DATASET RECORDS:
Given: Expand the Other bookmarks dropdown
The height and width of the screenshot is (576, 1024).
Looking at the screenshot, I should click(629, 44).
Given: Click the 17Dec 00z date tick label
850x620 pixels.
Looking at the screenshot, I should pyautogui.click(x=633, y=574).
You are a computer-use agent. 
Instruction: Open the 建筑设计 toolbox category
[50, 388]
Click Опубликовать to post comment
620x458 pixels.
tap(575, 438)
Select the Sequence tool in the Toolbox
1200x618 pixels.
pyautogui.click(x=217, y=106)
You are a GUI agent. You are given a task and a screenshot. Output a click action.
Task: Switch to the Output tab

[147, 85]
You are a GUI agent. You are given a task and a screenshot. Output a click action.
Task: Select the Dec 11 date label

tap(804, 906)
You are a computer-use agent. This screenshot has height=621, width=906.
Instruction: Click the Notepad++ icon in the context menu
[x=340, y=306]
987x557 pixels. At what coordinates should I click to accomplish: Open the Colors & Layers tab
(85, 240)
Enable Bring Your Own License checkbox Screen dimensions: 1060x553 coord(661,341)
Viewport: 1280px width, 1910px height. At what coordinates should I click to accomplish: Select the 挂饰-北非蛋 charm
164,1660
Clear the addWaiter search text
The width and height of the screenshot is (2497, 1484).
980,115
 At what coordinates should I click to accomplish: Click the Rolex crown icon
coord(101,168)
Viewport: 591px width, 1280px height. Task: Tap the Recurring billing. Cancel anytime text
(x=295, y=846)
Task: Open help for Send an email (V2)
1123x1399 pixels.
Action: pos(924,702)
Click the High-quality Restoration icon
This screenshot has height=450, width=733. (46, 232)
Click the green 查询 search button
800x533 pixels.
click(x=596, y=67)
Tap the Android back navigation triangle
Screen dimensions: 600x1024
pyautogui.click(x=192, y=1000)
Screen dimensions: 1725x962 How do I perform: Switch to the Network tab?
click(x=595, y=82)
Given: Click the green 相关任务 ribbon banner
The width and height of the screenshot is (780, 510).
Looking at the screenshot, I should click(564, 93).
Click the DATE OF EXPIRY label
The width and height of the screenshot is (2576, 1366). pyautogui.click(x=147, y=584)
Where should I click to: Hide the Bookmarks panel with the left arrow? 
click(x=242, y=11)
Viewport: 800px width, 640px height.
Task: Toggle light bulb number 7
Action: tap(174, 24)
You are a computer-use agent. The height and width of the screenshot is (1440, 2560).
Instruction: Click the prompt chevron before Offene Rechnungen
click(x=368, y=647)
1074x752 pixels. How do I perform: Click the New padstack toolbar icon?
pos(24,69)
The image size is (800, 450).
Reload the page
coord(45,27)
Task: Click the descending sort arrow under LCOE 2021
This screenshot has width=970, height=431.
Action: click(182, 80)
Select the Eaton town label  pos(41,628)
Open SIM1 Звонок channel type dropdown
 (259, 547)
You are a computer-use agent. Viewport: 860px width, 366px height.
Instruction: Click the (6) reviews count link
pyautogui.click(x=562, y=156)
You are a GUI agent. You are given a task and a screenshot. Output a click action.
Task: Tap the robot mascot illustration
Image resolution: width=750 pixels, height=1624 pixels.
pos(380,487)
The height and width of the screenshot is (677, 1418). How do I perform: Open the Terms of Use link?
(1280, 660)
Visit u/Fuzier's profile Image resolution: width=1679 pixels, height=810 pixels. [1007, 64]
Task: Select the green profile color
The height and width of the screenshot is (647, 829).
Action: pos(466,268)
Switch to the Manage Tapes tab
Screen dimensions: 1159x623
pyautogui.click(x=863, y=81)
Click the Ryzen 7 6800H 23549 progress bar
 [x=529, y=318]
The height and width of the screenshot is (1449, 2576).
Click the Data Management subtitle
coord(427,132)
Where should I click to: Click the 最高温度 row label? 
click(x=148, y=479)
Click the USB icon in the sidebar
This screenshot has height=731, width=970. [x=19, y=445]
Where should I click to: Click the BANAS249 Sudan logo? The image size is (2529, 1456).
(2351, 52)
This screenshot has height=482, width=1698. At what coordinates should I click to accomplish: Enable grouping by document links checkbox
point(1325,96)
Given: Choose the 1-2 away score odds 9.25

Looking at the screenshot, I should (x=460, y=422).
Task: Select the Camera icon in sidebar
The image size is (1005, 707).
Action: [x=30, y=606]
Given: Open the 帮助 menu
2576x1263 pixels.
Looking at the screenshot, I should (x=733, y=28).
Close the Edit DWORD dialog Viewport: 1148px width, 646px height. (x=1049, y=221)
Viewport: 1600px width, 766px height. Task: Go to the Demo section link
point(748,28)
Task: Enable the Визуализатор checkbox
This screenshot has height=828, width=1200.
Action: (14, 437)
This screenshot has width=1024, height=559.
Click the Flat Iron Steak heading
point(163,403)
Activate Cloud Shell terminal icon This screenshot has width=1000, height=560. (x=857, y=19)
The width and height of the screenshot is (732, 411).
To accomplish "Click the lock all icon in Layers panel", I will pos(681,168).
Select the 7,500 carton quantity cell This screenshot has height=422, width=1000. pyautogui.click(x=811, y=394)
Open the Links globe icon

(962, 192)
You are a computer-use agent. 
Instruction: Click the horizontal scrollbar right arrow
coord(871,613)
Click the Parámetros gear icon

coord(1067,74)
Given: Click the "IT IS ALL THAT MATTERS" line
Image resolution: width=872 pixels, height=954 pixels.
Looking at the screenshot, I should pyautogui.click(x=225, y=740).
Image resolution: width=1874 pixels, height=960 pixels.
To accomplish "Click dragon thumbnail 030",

TASK DIRECTIONS:
Output every line from the first of the items above through the line containing "tap(804, 906)" as a Markdown table with the columns Row and Line. Number each row, and skip blank lines.

SOLVED EXERCISE:
| Row | Line |
|---|---|
| 1 | Given: Expand the Other bookmarks dropdown |
| 2 | The height and width of the screenshot is (576, 1024). |
| 3 | Looking at the screenshot, I should click(629, 44). |
| 4 | Given: Click the 17Dec 00z date tick label |
| 5 | 850x620 pixels. |
| 6 | Looking at the screenshot, I should pyautogui.click(x=633, y=574). |
| 7 | You are a computer-use agent.  |
| 8 | Instruction: Open the 建筑设计 toolbox category |
| 9 | [50, 388] |
| 10 | Click Опубликовать to post comment |
| 11 | 620x458 pixels. |
| 12 | tap(575, 438) |
| 13 | Select the Sequence tool in the Toolbox |
| 14 | 1200x618 pixels. |
| 15 | pyautogui.click(x=217, y=106) |
| 16 | You are a GUI agent. You are given a task and a screenshot. Output a click action. |
| 17 | Task: Switch to the Output tab |
| 18 | [147, 85] |
| 19 | You are a GUI agent. You are given a task and a screenshot. Output a click action. |
| 20 | Task: Select the Dec 11 date label |
| 21 | tap(804, 906) |